Dans une tribune signée Andrea Tornielli, directeur éditorial du Dicastère pour la Communication du Vatican, cette réponse visait à réfuter l’argument avancé par Brian Burch, ambassadeur des États-Unis près le Saint-Siège. Ce dernier avait cherché à présenter les critiques du Pape concernant la guerre en Iran comme émanant du « dirigeant politique du petit État de la Cité du Vatican » plutôt que du chef spirituel des catholiques, arguant que les critiques du Pape devaient être interprétées d’un point de vue politique et non religieux. Selon B. Burch, lors d’une interview, le pape, lorsqu’il agit en tant que souverain du Saint-Siège, est placé au même rang que les dirigeants du monde.

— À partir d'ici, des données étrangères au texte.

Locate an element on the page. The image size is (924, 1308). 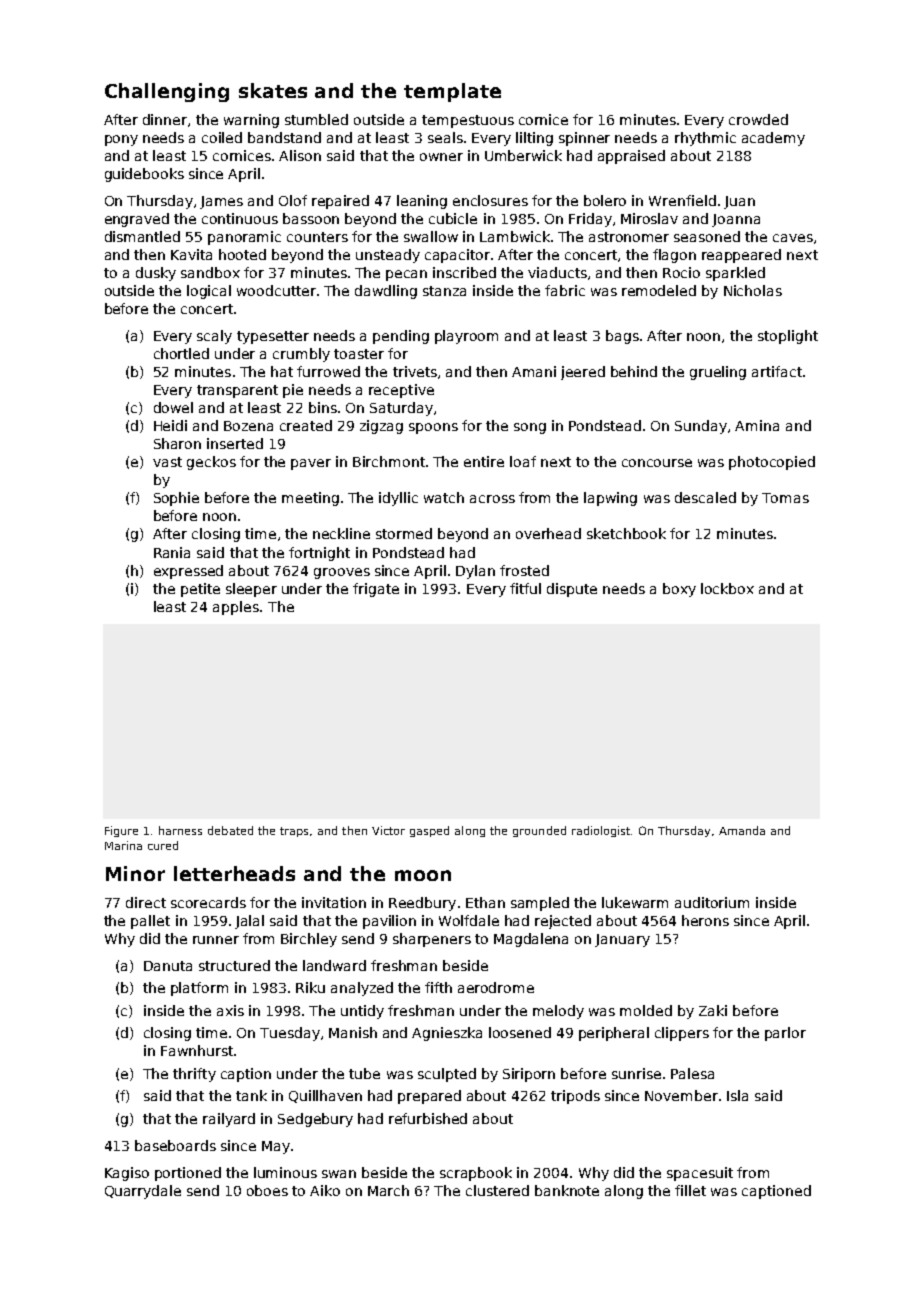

À l’inverse, l’article de A. Tornelli, publié sur la plateforme officielle Vatican News, soutient que l’affirmation selon laquelle le pape s’exprimerait en tant que dirigeant politique plutôt qu’en tant que chef de l’Église est trompeuse. Il affirme que toute exagération du rôle du pape comme chef d’État se fait au détriment de sa mission de pasteur du monde, soulignant que le successeur de Pierre demeure avant tout un chef spirituel, même lorsqu’il aborde des sujets tels que la guerre, la paix, les migrations et l’intelligence artificielle.
Ce débat diplomatique s’inscrit dans une série de prises de position publiques du pape Léon XIV contre la guerre. Lors de l’ouverture du conclave des cardinaux au Vatican, il a appelé à résoudre les conflits en êtres humains et non en bêtes, déclarant que la guerre est indigne de l’humanité et n’est pas bénie par Dieu. Dans son allocution, le pape a également exprimé son regret face aux tensions et conflits internationaux qui nuisent à l’humanité, réitérant sa condamnation constante de la guerre menée par les États-Unis contre l’Iran et son rejet des justifications religieuses de ce conflit. Lors d’une précédente visite en Espagne, il avait souligné qu’une telle campagne militaire ne répondait pas aux critères de l’Église en matière de guerre juste.
Par ailleurs, le pape Léon XIV avait déjà critiqué les dirigeants mondiaux qui privilégient les guerres à l’aide humanitaire, affirmant que cela « témoigne d’une erreur fondamentale dans leurs priorités politiques et morales ».